In Reply to: Re: Perry: Nietzche's Geneology of Morals sounds interesting posted by Perry on December 11, 2005 at 16:08:15:
"I think what happens in our mythology is that the symbols, the mythological archetypal symbols become interpreted as facts."
If you understand this concept, you understand why I do not interpret the creation myth as a factual account of creation. It is a very powerful myth, which in my religious tradition means it holds spiritual truth, but not scientific truth.
Spiritual truth explains "why." Scientific truth explains "how." If we get stuck with thinking that the "why" story is really about "how" things came about, we run the risk of missing the point of the story altogether.
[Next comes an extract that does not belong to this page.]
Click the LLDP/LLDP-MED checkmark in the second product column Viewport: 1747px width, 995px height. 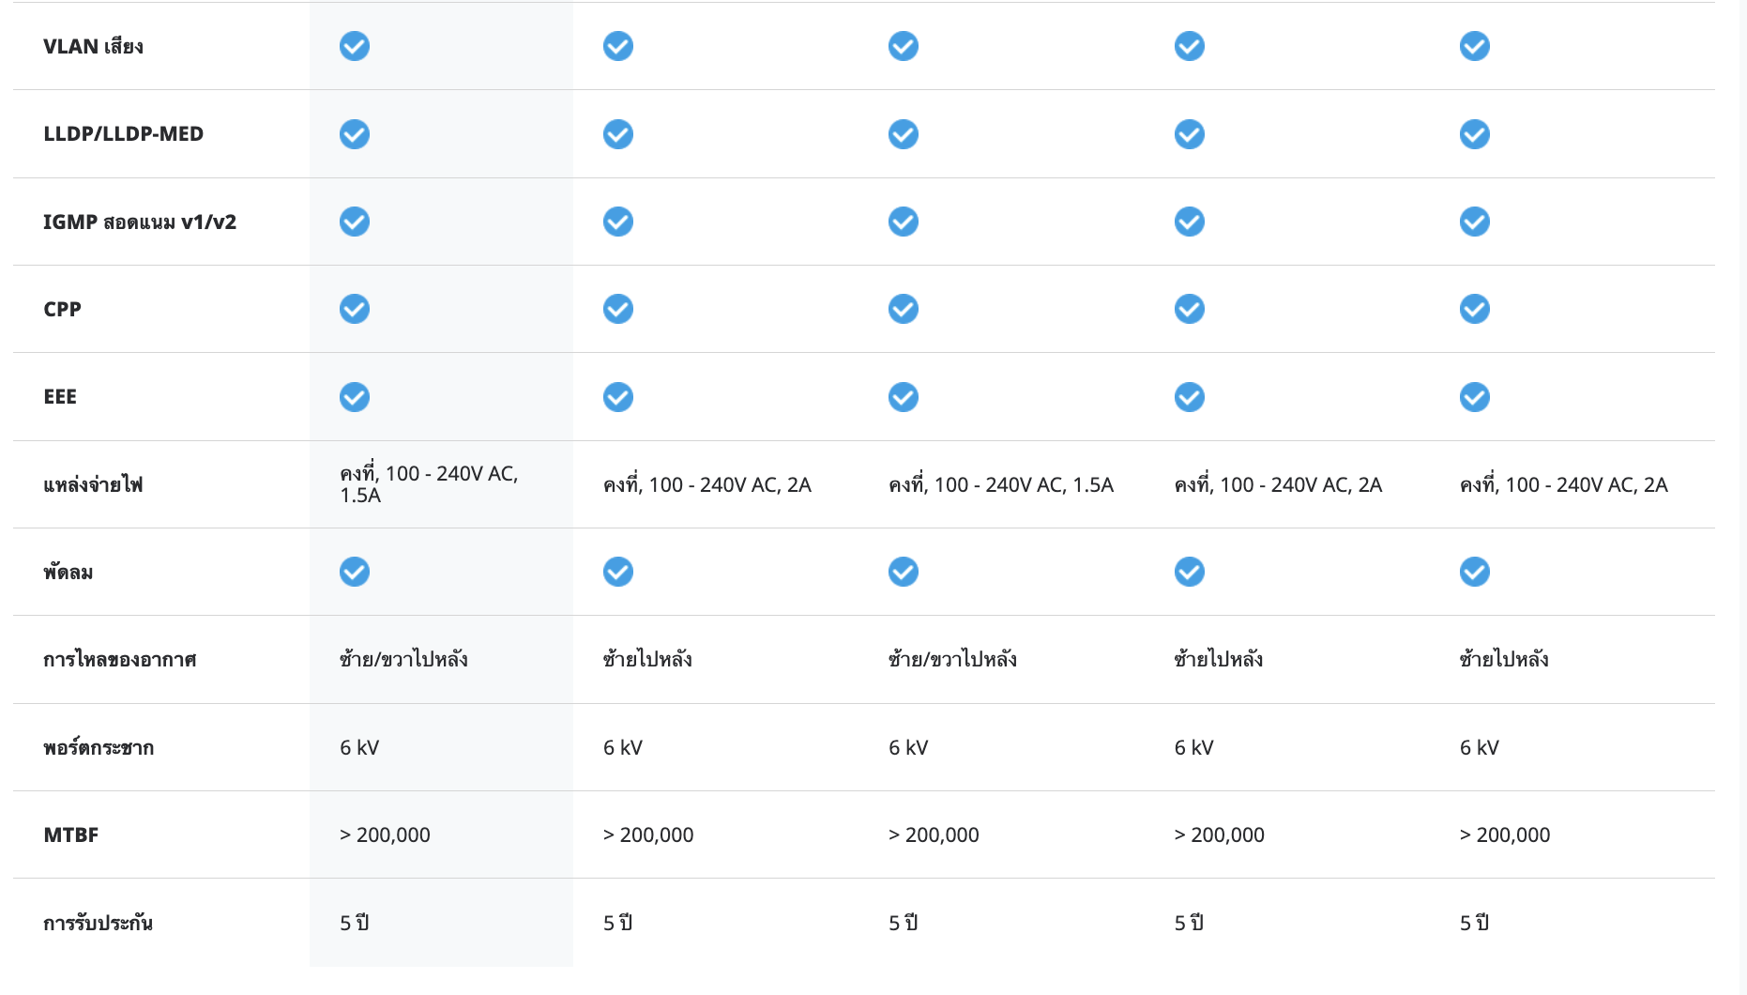pyautogui.click(x=617, y=134)
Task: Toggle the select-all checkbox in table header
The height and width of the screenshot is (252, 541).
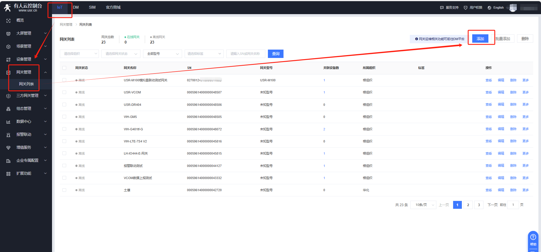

There is actually two creation myths in the Book of Genesis. The first account (Gen. 1-2:4) explains why the Creator acted: Because life is good. ("God saw all he had made, and indeed it was very good." Gen. 1:31a).
The second creation myth (Gen. 2:5-3:24) explains why there is evil in the world. There is a tension between these two accounts of creation, inasmuch as the first creation myth makes the Judeo-Christian-Islamic religious tradition "like (that of) almost everybody else in the world, putting ourselves in accord with nature."
As problematic as the second creation myth is for me, the story of the fall of humanity is not without truth. Human beings are not entirely "at one" with nature. There is something in us that drives us to be more than very clever monkeys.
Berg's Law of Love/Sex doctrine emphasized the first creation myth and ignored the truths of the second. We are not animals living in unity with our reproductive nature.
It's been a very long time since I've studied this stuff, by the second creation myth is linked to a cultural abhorance (among the Jews) of the ancient central Asian snake cults, which by their symbolic nature, are an expression of human (particularly male) sexuality.
Interesting how Eve gets the blame for listening to the serpent. In the myth of Lillith, where woman was created from the dust just as Adam was created, she refuses to submit to Adam or be lead about, and for this she is banished from Paradise. Eve, on the other hand, is easily seduced by someone other than her mate, and for this she also also is banished.
I have always been fascinated by the power of myth, and I deeply regret that most people think "myth" means "not true."